Adding scraped data to keyword tool outputs
This post looks at using information from sites that already rank in your vertical to mine important data that might aid commercial decision making. Think of it as a more commercially focused form of competitor research with search volumes thrown in.
In this post, the example I’m going to use is online retail orientated but I’m in no doubt this method would work in other types of vertical too. I’m going to have a little fun taking apart some data from food retailer Ocado.com provided by SEMrush and data scraped via Screaming Frog’s Custom Extraction feature.
Start with SEMrush
Did you know you could filter by URL in SEMrush’s Organic Research report?
This optional feature allows you to filter data by a particular indicator in the URL, like “/product/” or “/category/” and so on.
While you can filter later down the line in Excel, this filter is handy for large sites as the export limit on a standard SEMrush account is 10,000 rows.
For our research, we’re going to filter for all product URLs on Ocado.com and find out some interesting things about the organic performance of products, and brands on offer by the retailer.
Once you’ve filtered your data, use the “Export” button to download a CSV.
Develop the XPath for useful data points on the page URLs
Most well built sites have a reasonably predictable container structure. A price might be marked up with the CSS class “price”, and so on.
For our example, I’m very interested to see which brands perform well in search for Ocado. I’m also very interested to see which categories might perform well by looking at the cumulative popularity of products that belong to them. Any insight I can glean on their top in-demand products would be a bonus.
So we need to be able to extract the brand, and categories on a product page.
I’ve explained how to do this in this post about scraping data for content ideas and Pete recently explained the basics of XPath on Moz.
So, to grab the brand name, here’s the Xpath:
And to grab the category:
Using Scraper for Chrome it’s very easy to test your XPath:
Fire up Screaming Frog
This is my favourite bit. We’re going to extract data about our products by crawling the URLs with Screaming Frog.
Fire up the software and head to configuration > custom > extraction. Add the Xpath you’ve devised:
Put Frog in list mode, and paste / upload your URL list, and crawl. Don’t forget to scroll to the right and check everything’s working as planned!
Consolidate the data
With some simple data cleaning using TRIM and SUBSTITUTE, and some consolidation with VLOOKUP, you end up with something like this:
SEMrush data augmented with product brand name and relevant categories.
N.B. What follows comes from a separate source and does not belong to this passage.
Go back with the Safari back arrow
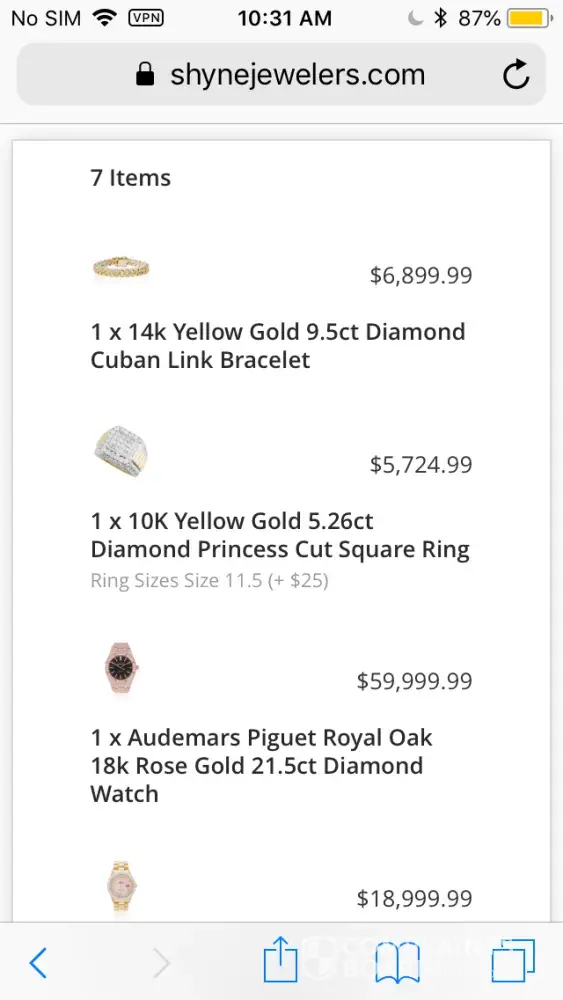The image size is (563, 1000). tap(38, 962)
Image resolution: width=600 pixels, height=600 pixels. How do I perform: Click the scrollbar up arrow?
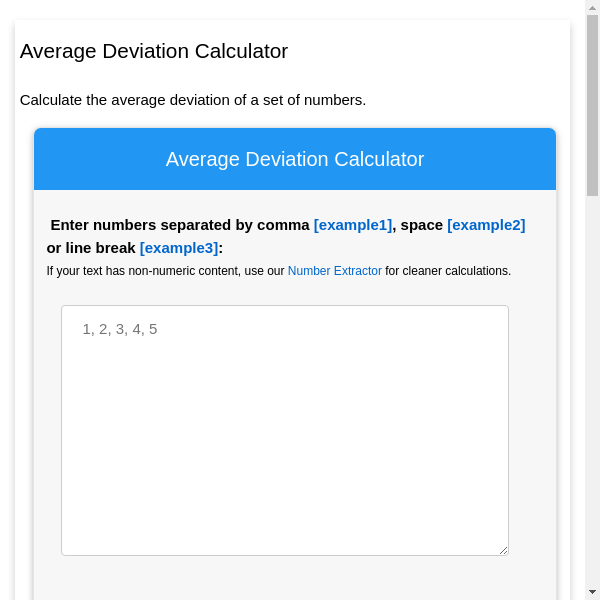[592, 7]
This could have included stock levels, delivery times, price, review count and so on.
An example analysis
With the data and a pivot chart you can carry out some pretty interesting research.
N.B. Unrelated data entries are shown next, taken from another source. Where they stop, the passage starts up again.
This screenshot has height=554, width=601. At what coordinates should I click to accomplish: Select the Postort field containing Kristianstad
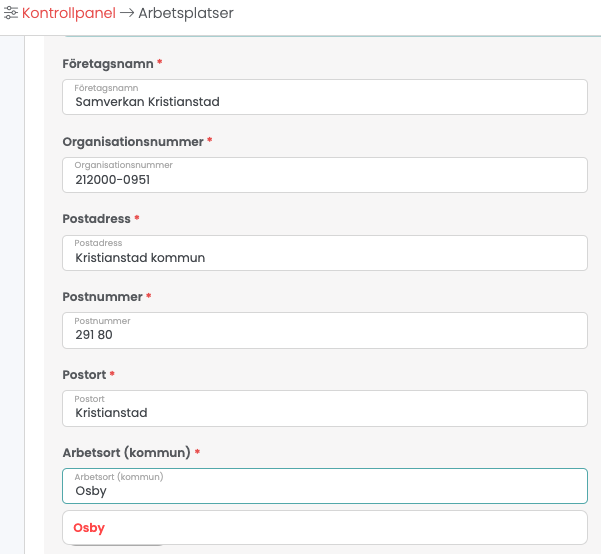coord(325,408)
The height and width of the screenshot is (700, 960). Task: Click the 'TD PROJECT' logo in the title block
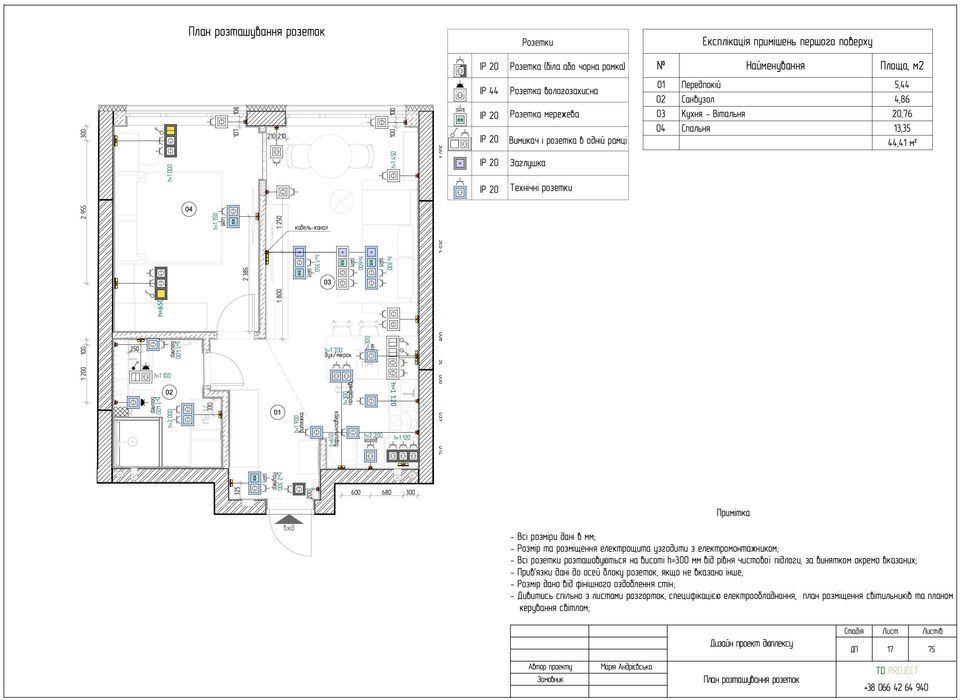(897, 671)
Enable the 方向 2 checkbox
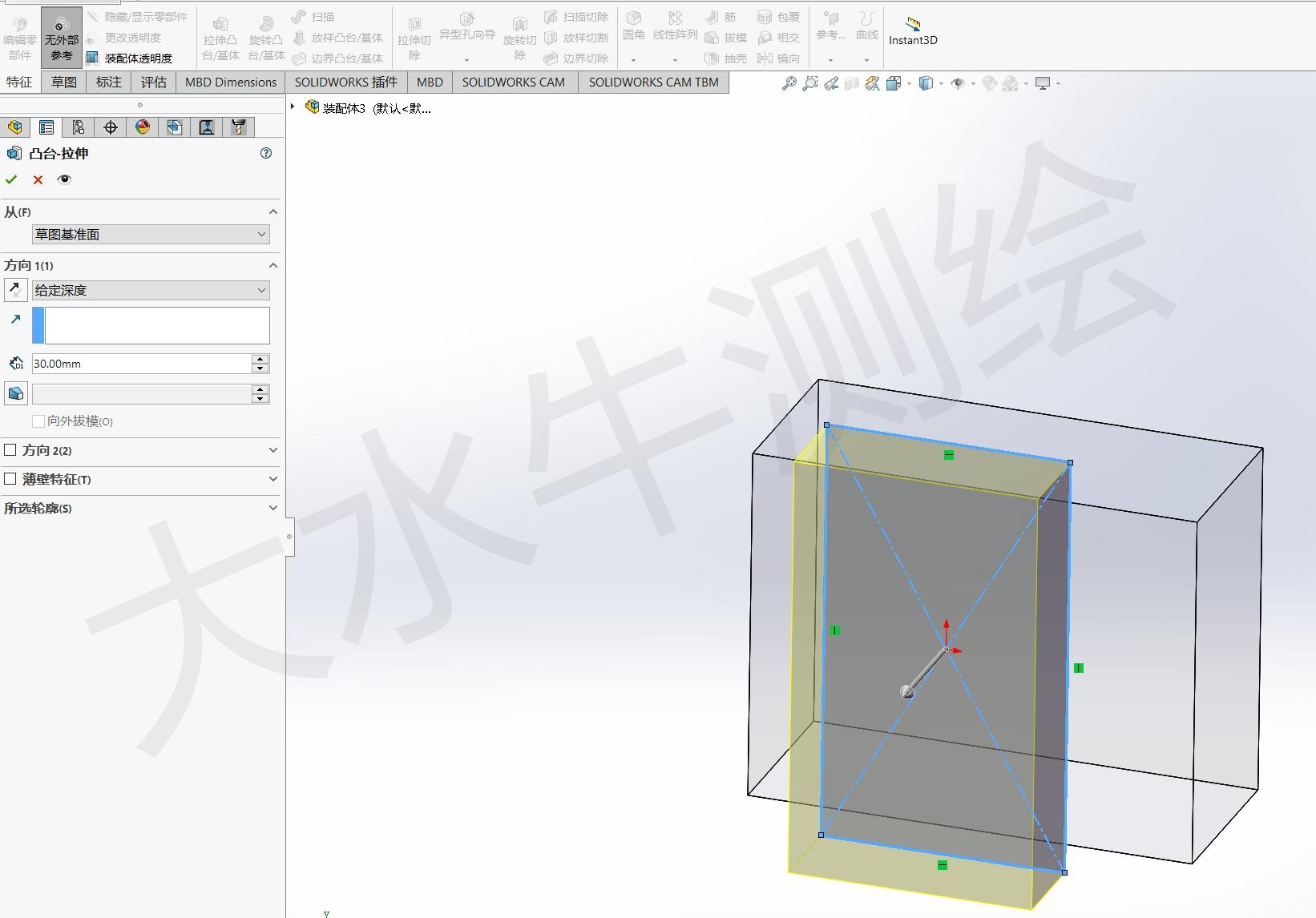The width and height of the screenshot is (1316, 918). tap(10, 450)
In this view, we sort brands by importance based on the total search volume their individual products are exposed to:
It’s important to understand this is not search volume for the brand term itself! It’s cumulative exposure based on the rankings of all of the product URLs belonging to the brand, based on data we gathered from SEMrush.
In this analysis, we can tell Which categories on the site are most important by sorting using SEMrush’s Traffic % score:
Next, let’s take a look at which products are Ocado’s potential top traffic drivers, sortable by brand or category or both:
For Ocado, food magazine and recipe books seem to be very popular, one of their top selling products might very well be the Pizza Express Margherita Pizza, Organic Coconut Oil is massive and the Clearblue Pregnancy Test is one of their top 20 products.
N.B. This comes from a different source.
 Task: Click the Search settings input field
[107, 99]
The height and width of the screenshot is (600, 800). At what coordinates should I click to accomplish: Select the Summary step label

*Where a product that appears to have lots of potential isn’t actually performing well, you now have a seriously viable business case to invest in SEO for that product.
Not bad for a few hours work. Imagine what this might look like after a full week of research. You could probably hire us to tell you…
I think this is very powerful
Isn’t the art of research to find creative new ways to answer questions you didn’t know existed? I think this is one of those moments, and I find the options made available by combining classic keyword data techniques with advanced site scraping techniques very exciting.
Procurement and product marketing managers don’t have this kind of data, or, they pay an awful lot more than they need to for it. Marketing Directors would love it. SEO teams have insider data for the performance of their own products but what about the gaps and opportunities that become available by studying a competitor’s strengths? Amazing.
Keyword research is dead, long live competitive intelligence driven keyword research.